**Vorliegender Textauszug**
+ + +
Und als David, es steht in 2. Samuel 19, wieder zurückkehrte nach Jerusalem, kam dieser Schimi – früher hieß er Kasimei – und warf sich vor ihm auf den Boden. Da merkte Schimi: „Oh, liebe Güte, jetzt geht mir sein Kragen hoch.“ Er sagte: „Wie habe ich den David beschimpft, als er fliehen musste? Vergib mir, ich habe es nur aus Dummheit gemacht.“
Und da sagte Abischai: „Aber jetzt soll ich ihn niederstoßen?“ Da sagte David noch mal: „Was habe ich mit euch zu schaffen? Jetzt ist ein Tag der Gnade Gottes. Was soll heute Blut fließen? Wollt ihr mir zum Versucher werden?“
David hatte es ja selber rumort, Rache zu nehmen, heimzuzahlen. Wollt ihr mir zum Versucher werden?
Die widersprüchlichen Charaktere der Söhne der Zeruja
Und noch eine dritte Stelle: 2. Samuel 3, ganz zu Beginn des Wirkens von David. Im letzten Vers von 2. Samuel 3, nach dem Tod von Abner, wird berichtet, dass Joab seinen Konkurrenten Abner heimtückisch ermorden ließ.
Joab war ein Sohn der Zeruja und Linkshänder. Er hatte seinen Dolch auf der rechten Seite. Wenn die Leute immer darauf achteten, ob er nach seinem Dolch griff, bemerkten sie gar nicht, dass er ihn schon mit der linken Hand zog. So umarmte er Abner scheinbar freundlich und stach ihn dann nieder. Später erging es auch Amasa so, wie in 2. Samuel 20 beschrieben wird: Joab erstach ihn mit der linken Hand.
Von Ritterlichkeit oder einem ehrlichen Zweikampf kann keine Rede sein, sondern es war ein heimtückischer Mord. David sagt dazu in Vers 38: „Der König sprach zu seinen Männern: Wisst ihr nicht, dass an diesem Tag ein Fürst und Großer in Israel gefallen ist? Ich aber bin heute noch schwach, obwohl ich zum König gesalbt bin. Aber diese Männer, die Söhne der Zeruja, sind härter als ich. Der Herr vergelte dem, der Böses tut, nach seiner Bosheit.“
Damit erhalten wir einen Einblick, dass die Söhne der Zeruja eine wichtige Rolle spielten. Dazu gehörte auch Asahel, der sehr früh gefallen war. Joab nahm es Abner übel, dass dieser einst Asahel getötet hatte. Asahel war gazellenartig schnellfüßig. Wichtig waren vor allem die beiden Brüder Abischai und Joab, die Söhne der Zeruja.
+ + +
**Datenauszug**

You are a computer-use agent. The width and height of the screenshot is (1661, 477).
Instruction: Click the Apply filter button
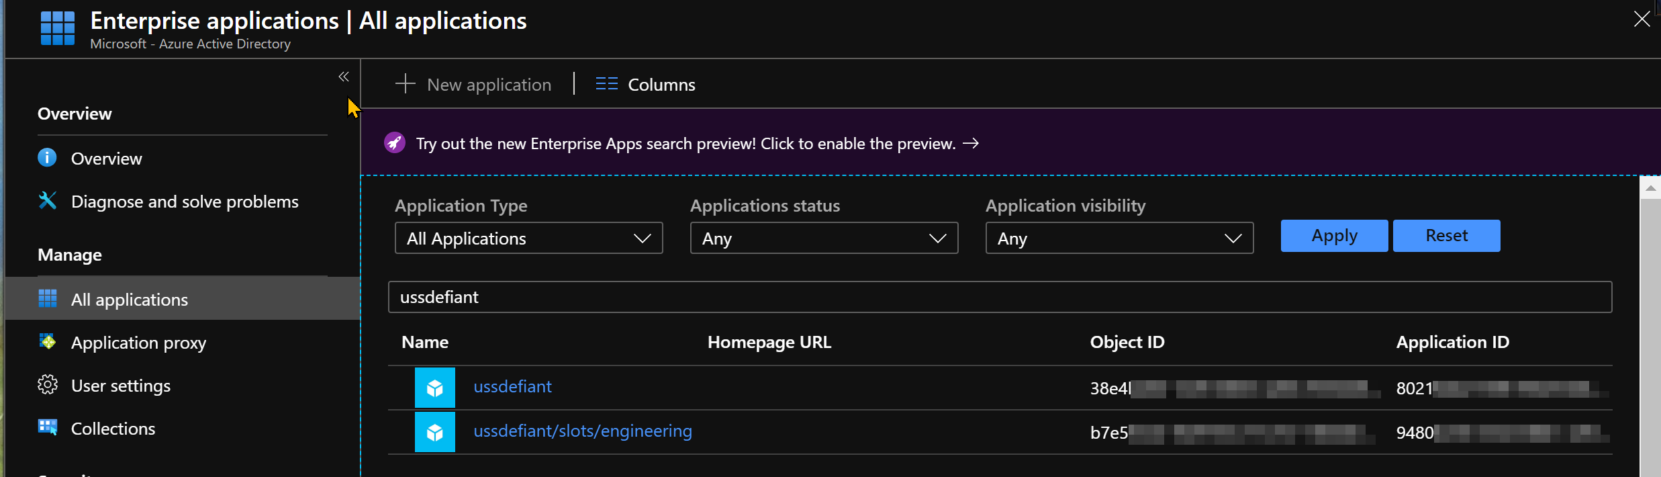1334,236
+ + +
**Anforderung 1**
Beantworte, mit welcher Hand Joab laut dem Textauszug über die Söhne der Zeruja seinen Dolch zog.
**Anforderung 2**
Führe den Textauszug über David und die Söhne der Zeruja im Anschluss an seinen letzten Satz weiter.

**Schriftliche Antwort 1**
Mit der linken Hand.

**Schriftliche Antwort 2**
Wenn man die Davidpsalmen liest, findet man immer wieder den Ausruf: „O Herr, gedenke meiner nach deiner Gerechtigkeit, aber wehre den Feinden, wehre den Gottlosen, wehre den Übeltätern, die mich umstellen; denn ich werde mit ihnen nicht fertig.“ Das Hauptproblem sind die Feinde.
Manche Menschen sagen: „Ja, die Welt wäre so schön, wenn es keine Menschen gäbe.“ Aber es muss nicht so radikal sein. Man kann auch sagen: „Es wäre so schön in unserer Welt, wenn es keine Gewerkschaftsbosse gäbe“, würde man heute sagen, „die selbst den Schröder noch davon abbringen, vernünftige Politik zu machen.“ Oder: „Es wäre in unserer Gemeinde so schön, wenn es nicht die vielen jungen Leute mit ihren modernen englischen Liedern gäbe, die ich nicht verstehe.“ Jeder hat so ein paar Leute auf dem Kieker, denn wir sind überzeugt, unsere Sicht der Dinge sei richtig, nicht wahr? Und wenn sich alle nach mir richten würden, wäre das ja auch schon ganz gut.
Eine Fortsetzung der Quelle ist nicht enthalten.